Interventions  Three arms included daily white and twice monthly yellow placebo (n=76), daily 800 IU vitamin D3 and twice monthly yellow placebo (n=75), and daily white placebo and twice monthly 50,000 IU vitamin D3 (n=79). The high-dose vitamin D regimen achieved and maintained 25(OH)D levels ≥30 ng/mL.

Main Outcomes and Measures  Outcome measures were 1-year change in total fractional calcium absorption using 2 stable isotopes, bone mineral density and muscle mass using dual energy x-ray absorptiometry, Timed Up and Go and five sit-to-stand tests, functional status (Health Assessment Questionnaire), and physical activity (Physical Activity Scale for the Elderly), with Benjamini-Hochberg correction of P values to control for the false discovery rate.

Results  After baseline absorption was controlled for, calcium absorption increased 1% (10 mg/d) in the high-dose arm but decreased 2% in the low-dose arm (P = .005 vs high-dose arm) and 1.3% in the placebo arm (P = .03 vs high-dose arm). We found no between-arm changes in spine, mean total-hip, mean femoral neck, or total-body bone mineral density, trabecular bone score, muscle mass, and Timed Up and Go or five sit-to-stand test scores. Likewise, we found no between-arm differences for numbers of falls, number of fallers, physical activity, or functional status.
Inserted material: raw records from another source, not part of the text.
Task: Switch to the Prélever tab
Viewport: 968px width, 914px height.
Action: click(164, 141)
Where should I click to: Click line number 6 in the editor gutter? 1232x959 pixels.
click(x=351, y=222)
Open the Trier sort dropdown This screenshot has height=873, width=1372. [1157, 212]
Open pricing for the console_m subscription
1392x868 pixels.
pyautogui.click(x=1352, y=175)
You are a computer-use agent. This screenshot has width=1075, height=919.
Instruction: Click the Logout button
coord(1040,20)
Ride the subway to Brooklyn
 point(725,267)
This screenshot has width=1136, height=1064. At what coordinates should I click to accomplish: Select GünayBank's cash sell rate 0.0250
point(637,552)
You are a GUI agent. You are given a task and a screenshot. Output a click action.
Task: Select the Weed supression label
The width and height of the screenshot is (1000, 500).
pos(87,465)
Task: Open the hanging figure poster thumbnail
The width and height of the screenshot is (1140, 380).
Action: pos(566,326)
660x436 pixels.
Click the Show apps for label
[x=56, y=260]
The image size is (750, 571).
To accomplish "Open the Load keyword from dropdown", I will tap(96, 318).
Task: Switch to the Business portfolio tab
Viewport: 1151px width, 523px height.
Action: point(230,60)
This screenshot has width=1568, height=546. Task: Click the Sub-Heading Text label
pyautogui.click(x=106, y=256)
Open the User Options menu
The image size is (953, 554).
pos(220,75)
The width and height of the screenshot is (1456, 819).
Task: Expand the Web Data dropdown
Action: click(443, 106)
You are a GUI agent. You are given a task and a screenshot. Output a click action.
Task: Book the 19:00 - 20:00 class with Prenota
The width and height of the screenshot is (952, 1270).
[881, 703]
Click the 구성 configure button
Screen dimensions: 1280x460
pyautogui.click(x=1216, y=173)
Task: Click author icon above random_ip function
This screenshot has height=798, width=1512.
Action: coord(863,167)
Conclusions and Relevance  High-dose cholecalciferol therapy increased calcium absorption, but the effect was small and did not translate into beneficial effects on bone mineral density, muscle function, muscle mass, or falls. We found no data to support experts’ recommendations to maintain serum 25(OH)D levels of 30 ng/mL or higher in postmenopausal women. Instead, we found that low- and high-dose cholecalciferol were equivalent to placebo in their effects on bone and muscle outcomes in this cohort of postmenopausal women with 25(OH)D levels less than 30 ng/mL.